WORK REQUIRED –
Collect every line in the records below that contains the word "will".

╭─ DATA UNDER STUDY

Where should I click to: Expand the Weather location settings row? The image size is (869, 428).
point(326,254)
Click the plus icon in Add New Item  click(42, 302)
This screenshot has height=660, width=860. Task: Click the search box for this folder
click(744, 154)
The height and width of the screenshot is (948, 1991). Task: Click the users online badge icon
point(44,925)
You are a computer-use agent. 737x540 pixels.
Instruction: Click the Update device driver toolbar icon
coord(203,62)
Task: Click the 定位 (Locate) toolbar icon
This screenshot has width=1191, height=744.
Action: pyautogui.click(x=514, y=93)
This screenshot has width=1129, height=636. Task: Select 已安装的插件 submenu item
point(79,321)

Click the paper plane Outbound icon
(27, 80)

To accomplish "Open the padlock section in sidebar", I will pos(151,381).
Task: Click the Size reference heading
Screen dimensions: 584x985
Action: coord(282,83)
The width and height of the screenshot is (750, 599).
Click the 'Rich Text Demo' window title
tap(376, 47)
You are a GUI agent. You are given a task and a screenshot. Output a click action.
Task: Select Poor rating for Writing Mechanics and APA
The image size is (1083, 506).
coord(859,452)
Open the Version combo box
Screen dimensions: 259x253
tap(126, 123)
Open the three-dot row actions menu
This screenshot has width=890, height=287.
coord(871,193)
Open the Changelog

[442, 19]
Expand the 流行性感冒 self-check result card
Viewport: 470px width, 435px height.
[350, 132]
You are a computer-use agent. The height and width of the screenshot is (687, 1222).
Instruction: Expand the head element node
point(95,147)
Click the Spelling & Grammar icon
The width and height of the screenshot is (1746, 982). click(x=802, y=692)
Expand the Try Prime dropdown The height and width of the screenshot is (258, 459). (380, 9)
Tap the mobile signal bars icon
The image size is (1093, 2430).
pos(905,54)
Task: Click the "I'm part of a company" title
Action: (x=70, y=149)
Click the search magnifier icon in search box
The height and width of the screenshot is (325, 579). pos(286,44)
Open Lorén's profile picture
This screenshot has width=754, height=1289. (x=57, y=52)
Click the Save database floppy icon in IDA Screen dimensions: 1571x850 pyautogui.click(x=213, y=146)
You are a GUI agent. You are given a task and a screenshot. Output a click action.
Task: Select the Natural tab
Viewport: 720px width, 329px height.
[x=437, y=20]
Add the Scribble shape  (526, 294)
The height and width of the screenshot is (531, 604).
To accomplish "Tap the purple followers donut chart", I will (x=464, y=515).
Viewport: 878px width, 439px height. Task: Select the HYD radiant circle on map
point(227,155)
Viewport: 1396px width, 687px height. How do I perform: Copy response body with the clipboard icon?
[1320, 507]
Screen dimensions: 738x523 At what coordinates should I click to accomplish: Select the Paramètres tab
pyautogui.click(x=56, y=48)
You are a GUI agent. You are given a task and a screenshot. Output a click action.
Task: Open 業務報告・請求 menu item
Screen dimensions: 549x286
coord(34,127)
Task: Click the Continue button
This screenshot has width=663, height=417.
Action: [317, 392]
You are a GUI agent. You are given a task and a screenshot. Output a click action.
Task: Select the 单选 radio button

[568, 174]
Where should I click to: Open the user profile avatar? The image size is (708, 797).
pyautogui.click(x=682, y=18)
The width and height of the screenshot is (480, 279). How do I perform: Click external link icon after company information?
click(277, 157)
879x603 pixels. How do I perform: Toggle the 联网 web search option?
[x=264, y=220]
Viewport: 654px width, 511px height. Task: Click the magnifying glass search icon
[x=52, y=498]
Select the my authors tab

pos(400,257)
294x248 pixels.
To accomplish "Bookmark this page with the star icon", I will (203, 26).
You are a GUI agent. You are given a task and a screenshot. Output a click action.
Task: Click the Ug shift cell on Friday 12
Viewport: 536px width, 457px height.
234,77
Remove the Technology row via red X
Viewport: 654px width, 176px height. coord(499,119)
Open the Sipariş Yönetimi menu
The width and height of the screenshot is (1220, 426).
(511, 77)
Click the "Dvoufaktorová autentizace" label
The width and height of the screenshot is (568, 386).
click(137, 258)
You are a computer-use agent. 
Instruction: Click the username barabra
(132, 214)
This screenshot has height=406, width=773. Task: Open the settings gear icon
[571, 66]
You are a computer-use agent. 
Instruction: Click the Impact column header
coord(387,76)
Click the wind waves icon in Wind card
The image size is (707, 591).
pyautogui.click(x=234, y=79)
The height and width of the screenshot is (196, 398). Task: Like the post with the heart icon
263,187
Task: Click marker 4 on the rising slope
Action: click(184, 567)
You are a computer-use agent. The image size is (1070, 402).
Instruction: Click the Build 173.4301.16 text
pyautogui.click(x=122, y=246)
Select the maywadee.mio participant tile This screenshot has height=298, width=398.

╰─

ANSWER FOR THE TASK –
To accomplish "Open the padlock section in sidebar", I will pos(151,381).
To accomplish "Tap the purple followers donut chart", I will (x=464, y=515).
To accomplish "Bookmark this page with the star icon", I will (203, 26).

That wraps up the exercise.